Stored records

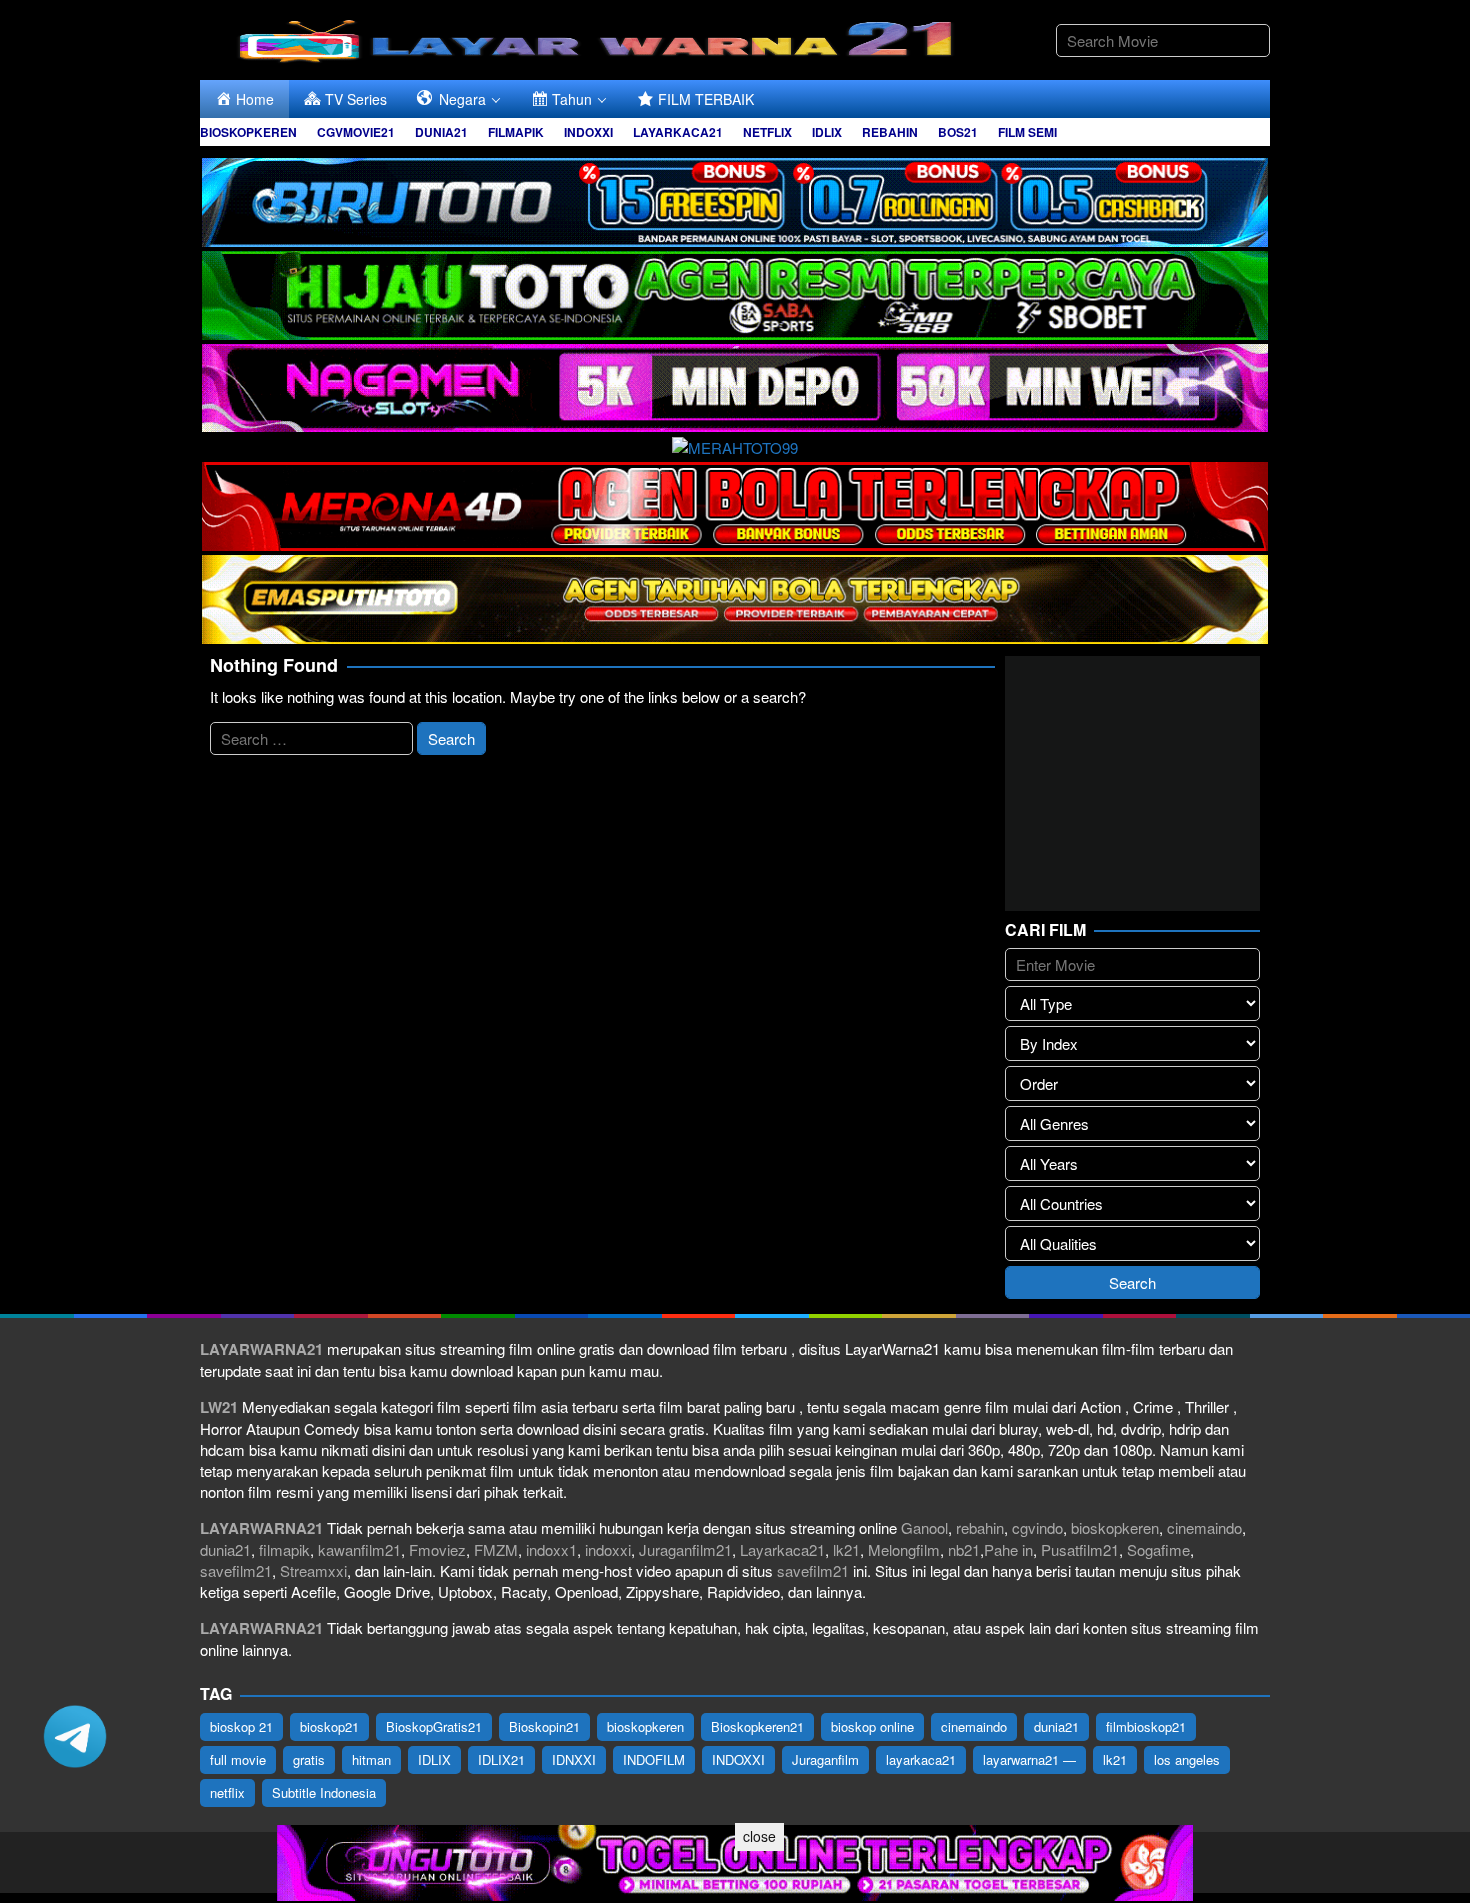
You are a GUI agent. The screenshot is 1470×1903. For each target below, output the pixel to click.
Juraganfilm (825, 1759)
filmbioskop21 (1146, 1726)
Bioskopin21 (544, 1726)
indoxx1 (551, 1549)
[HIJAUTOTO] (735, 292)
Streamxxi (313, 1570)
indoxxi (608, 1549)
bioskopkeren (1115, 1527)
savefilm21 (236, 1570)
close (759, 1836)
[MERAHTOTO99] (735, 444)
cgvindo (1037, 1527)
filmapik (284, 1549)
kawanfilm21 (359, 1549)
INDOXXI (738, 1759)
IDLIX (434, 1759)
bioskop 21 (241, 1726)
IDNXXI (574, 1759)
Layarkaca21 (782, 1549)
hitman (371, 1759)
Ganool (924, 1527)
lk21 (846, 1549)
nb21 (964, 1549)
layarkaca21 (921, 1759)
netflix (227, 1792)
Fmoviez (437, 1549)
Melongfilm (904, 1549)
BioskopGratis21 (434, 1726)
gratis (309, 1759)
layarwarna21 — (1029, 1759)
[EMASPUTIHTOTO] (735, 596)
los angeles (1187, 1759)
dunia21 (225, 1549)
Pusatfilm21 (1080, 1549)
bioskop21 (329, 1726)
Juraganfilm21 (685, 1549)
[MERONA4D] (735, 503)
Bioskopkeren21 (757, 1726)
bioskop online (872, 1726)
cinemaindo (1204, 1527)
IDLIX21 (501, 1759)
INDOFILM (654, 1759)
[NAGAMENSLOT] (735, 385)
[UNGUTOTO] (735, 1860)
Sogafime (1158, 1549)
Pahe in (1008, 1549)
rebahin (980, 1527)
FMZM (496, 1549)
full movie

ACTIVITY>
Transcribe exactly the lines that run from the first line of the records above through the line with "close (759, 1836)", and include both of those lines; pictures stay out.

ANSWER SPACE>
You are a GUI agent. The screenshot is 1470×1903. For each target below, output the pixel to click.
Juraganfilm (825, 1759)
filmbioskop21 (1146, 1726)
Bioskopin21 (544, 1726)
indoxx1 (551, 1549)
[HIJAUTOTO] (735, 292)
Streamxxi (313, 1570)
indoxxi (608, 1549)
bioskopkeren (1115, 1527)
savefilm21 (236, 1570)
close (759, 1836)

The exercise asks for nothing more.